First, the background. I had initially created a 20GB HD partition for Vista under Fusion, and after installing Vista, Office 2007, and some of the standard SBS tools, the disk was at 65% full. I knew that wasn't going to hold water, and so I was planning on rebuilding the HD anyway.

Well, I got my opportunity earlier than I had thought/hoped. After a lengthy power outage on Sunday which knocked my Mac out of commission, I came in Monday and could not get Fusion to boot the Vista HD image at all. This was when I noted the lack of apparent disk image management tools in Fusion. As best as I can tell, if you have problems with a VHD file in Fusion, you're toast. Granted, I didn't spend a lot of time looking (then) for tools to repair the VHD, I decided that I'd go ahead and just reinstall into a larger VHD file and move on. So I blew away the Vista config setup and went on. I created a new profile for Vista with a 40GB HD, installed Vista, connected it to my SBS network, and installed Office 2007. I was in the middle of syncing my OST file for Outlook when my Mac crashed again. Normally I manage to only crash my Mac about once a year, and that was Monday (along with everything else that was going on Monday. After restarting the Mac, I again could not get Fusion to load from the VHD file. Again, I blew away the Vista config and started over. I left the Office 2007 install going and went home.

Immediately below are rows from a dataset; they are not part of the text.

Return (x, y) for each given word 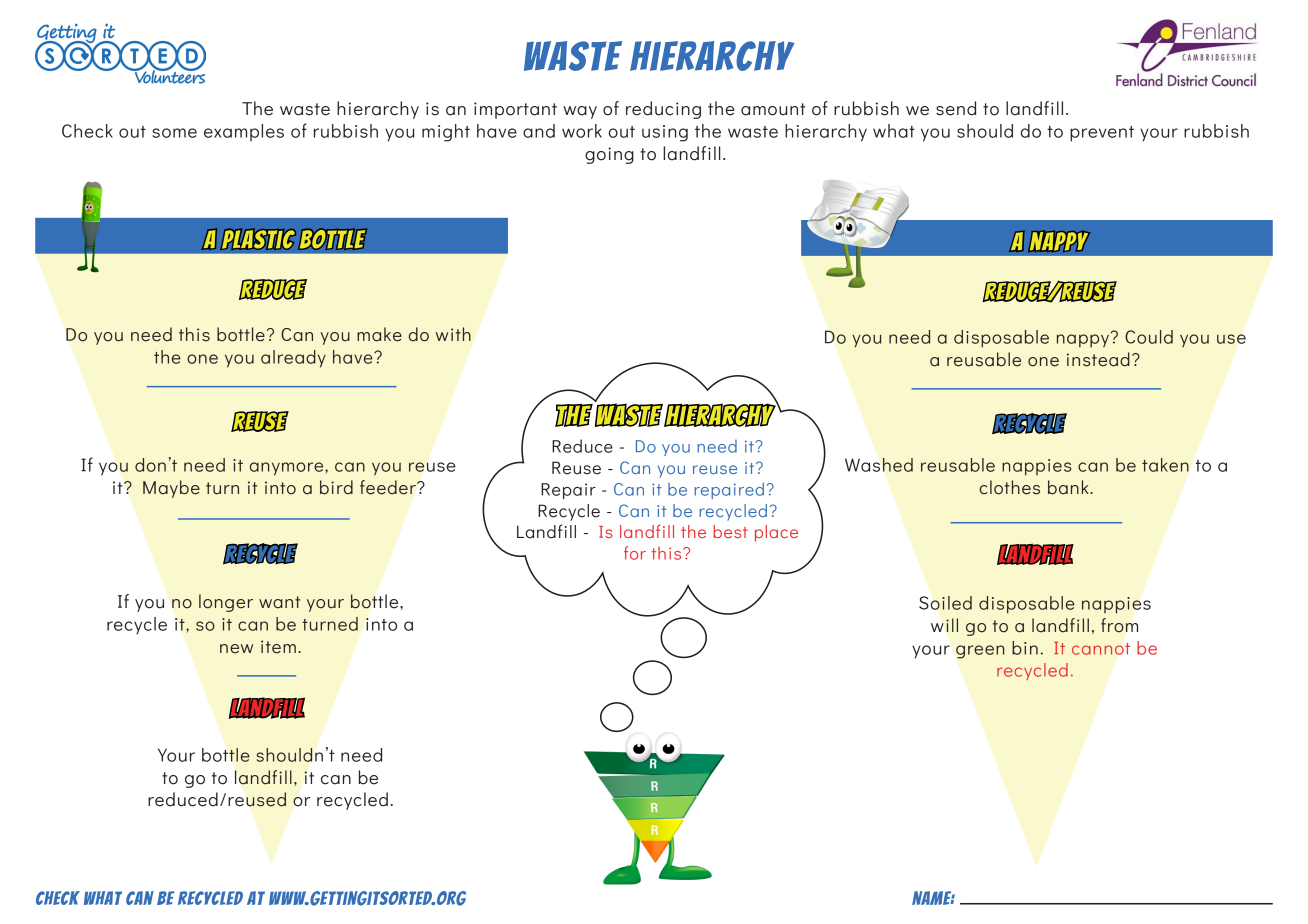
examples (244, 132)
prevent (1102, 134)
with (453, 334)
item (278, 647)
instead (1098, 359)
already (293, 359)
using (665, 133)
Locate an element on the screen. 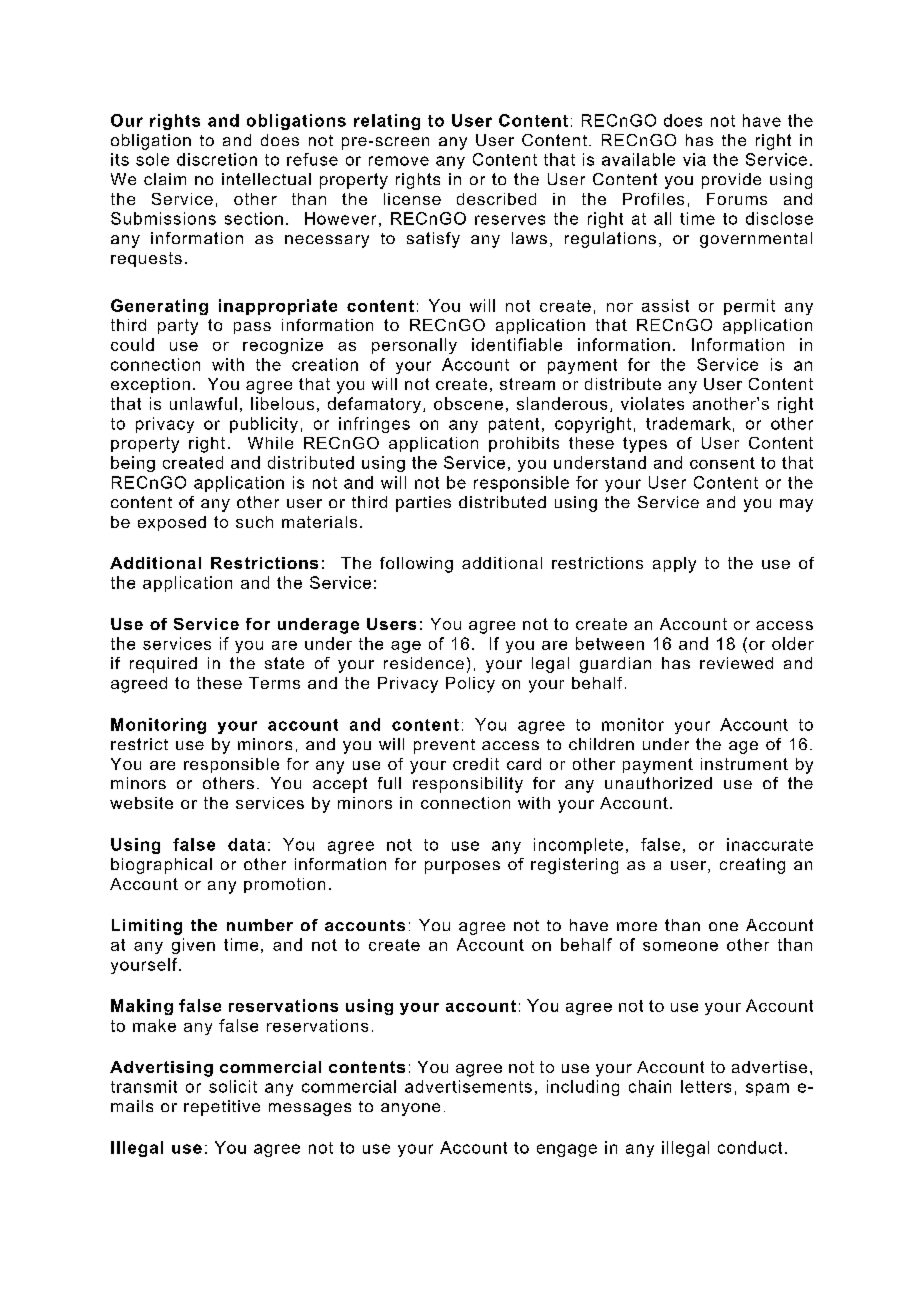 This screenshot has height=1308, width=924. via is located at coordinates (694, 159).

Tuesday I came in and first thing did a normal shut down of Vista and quit Fusion altogether. Then I did a normal restart on my Mac and restarted Fusion. Vista loaded just fine. *whew* Thought I was out of the woods. Then later in the day Tuesday I did something inside Vista that caused the Vista to lock up, and my only choice was to Force Quit Fusion to get back to a point to try to relaunch Vista. Guess what, Fusion wouldn't load the Vista HD. That was the last straw. I nuked the VHD for Vista/Fusion and went back to XP under Parallels, because I just had to get some work done.

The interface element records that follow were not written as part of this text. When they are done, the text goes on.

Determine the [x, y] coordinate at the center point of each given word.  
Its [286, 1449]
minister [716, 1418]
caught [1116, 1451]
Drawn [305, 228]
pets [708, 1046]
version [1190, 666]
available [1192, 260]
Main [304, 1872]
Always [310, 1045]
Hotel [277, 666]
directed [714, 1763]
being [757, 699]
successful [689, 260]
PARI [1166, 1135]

Second, I'm not sure about how Fusion implements the Unity display. Granted, this may be more of a Vista thing than a Fusion thing, but according to the info on Fusion, their approach seems to be to try to completely hide the task bar in Unity mode and just use the Mac Dock for application icons. That may be well and good, and I do still get the Start button in the lower left corner of the screen, but what about the system tray icons? I have several tools that have a visible presence in the system tray, anti-virus software among them, that I regularly access from the system tray. Those icons were nowhere to be found in Fusion. In Parallels, because I get the entire Windows taskbar displayed above the Mac Dock, I get my system tray along with my application buttons, so I can access what I need. Unfortunately, Fusion/Vista kept crashing too often for me to get in and really look at that given everything else I needed to get done, so I can't say that it's not possible to get that, I just didn't see it on first glance.

I do plan on dong more testing with both Parallels and Fusion. Specifically, I'll be loading Vista into Parallels and see if I observe some of the quirks I noted in Fusion's installation of Vista. I'll also be loading XP under Fusion to see if some of the oddities are related to Fusion or to Vista. I know where I think it's going to be, but I'm reserving judgment until I can take more time with it.

In the meantime, to those who have asked me about Fusion and its viability as a production app, I have to issue a caution that right now I can't recommend it for a production solution like I can with Parallels. True, this is the first version, and VMWare has a long history of turning out quality product, so I know that Fusion will likely be a very good tool down the road, but I just can't recommend using it right now with Vista and expect to get any serious productivity out of it. Hopefully my experiences are in the minority and others have had better success with it, but being one who has to go on what I see with my own eyes, I'd say hold off a bit on Vista/Fusion. I expect that at some point in the future I'll be able to publish another post that gives the thumbs-up for Fusion/Vista, but that's not today.